Big Buck Roadhouse

Twin Cities Taste® Dining Guide

17805 Hwy. 7, Minnetonka, 952-380-0333
Review published March 2005

“BIG BUCK” IS THE SORT OF PHRASE that sounds better grunted. There’s something of a “me Tarzan, you Jane” quality to it. This may seem a rather uncouth way to begin talking about chef Eliot King and his wife Jennifer’s new Minnetonka restaurant, but it’s actually a compliment: if the major problem is a regrettable name, that means the food’s good and so is the ambiance. We’d expect as much from the proprietors who brought us Prima—the cozy trattoria on Lyndale that feels worlds away from the neighboring Subway and Hollywood Video—and Three Fish, an elegant spot to eat after dropping off a roll of film at Proex.

The Kings’ latest eatery lives up to its chest-thumping moniker. Big Buck is all about man food: wood-roasted and smoked meats, pizzas, and burgers. There’s venison chili, Berkshire pork prime rib, and pheasant potpie—old classics adeptly dressed in contemporary couture by executive chef Eric Scherwinski, formerly of Lord Fletcher’s. The lodge-like décor features illustrations of wild turkeys on the walls; servers in harvest orange oxford-cloth shirts dash about like fox hunters on horseback.

Big Buck’s venison is worth chasing: gamy medallions, deep purple inside, cooked with caramelized cauliflower florets in cider-shallot jus to lend a hint of apple sweetness. The game is paired with palate-teasing polenta puffs, little diamond shapes seasoned with rosemary that are easily gobbled up like savory mini doughnuts.

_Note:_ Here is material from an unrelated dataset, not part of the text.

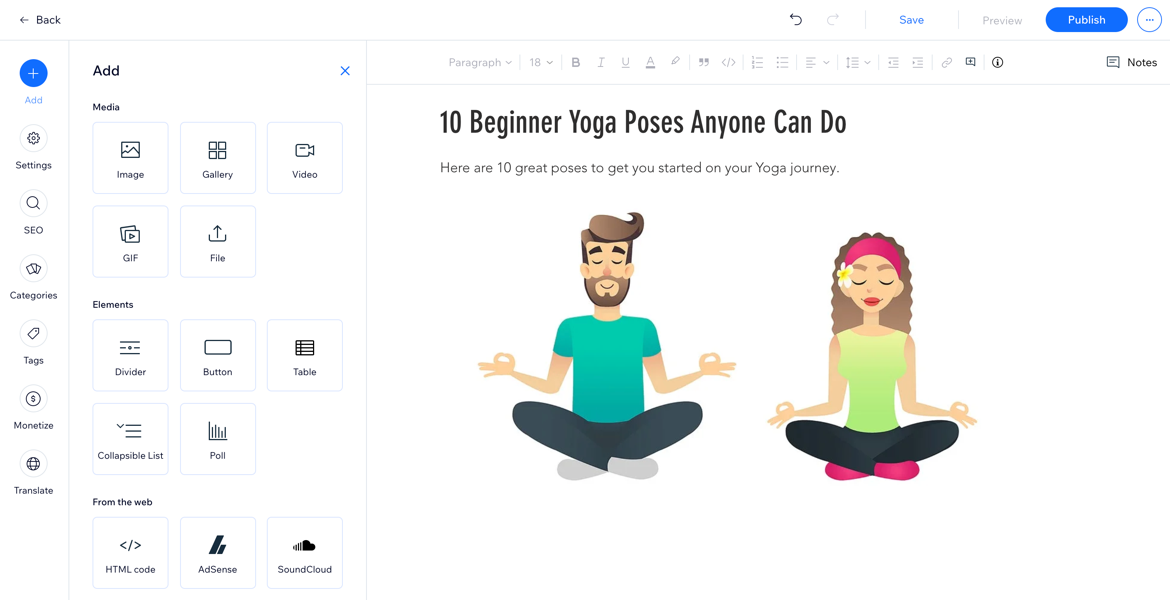Open the Paragraph style dropdown
Screen dimensions: 1170x600
point(480,62)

The free-range chicken, its tender flesh enhanced with sweet wood smoke, also hit the mark. It was served with waxy Yukon “smashed” potatoes and a marginal side of roasted vegetables made worse by the overzealous use of cracked pepper. The meat portion was so large that, after working on it for almost half an hour, I still took home two pounds worth of leftovers. Now that’s mega man food.

While most Big Buck diners eat high on the food chain, those who prefer the gather to the hunt can look to the appetizers, pastas, and salads. The greens paired with goat cheese and toasted almonds were like a lush forest floor: shapely leaves glossed with sweet vinaigrette that countered the sour pat of cheese and the crunch of nuts. The accompanying “warm tomato fondue,” a garlicky Italian chutney, was the only misfire.

The more experimental dishes were the least successful, such as the appetizer of thin egg roll–style cigars stuffed with a rich but bland roasted duck. An apricot-mint chili glaze added interest, but the accompanying julienne vegetables tasted like Asian coleslaw with too much oil and not enough pucker. The dessert selection sticks to tradition, featuring such American favorites as apple pie and chocolate pudding.

As long as western suburbanites are able to weave through the maze of frontage roads and office parking lots that surround Big Buck, they can look forward to happy hunting.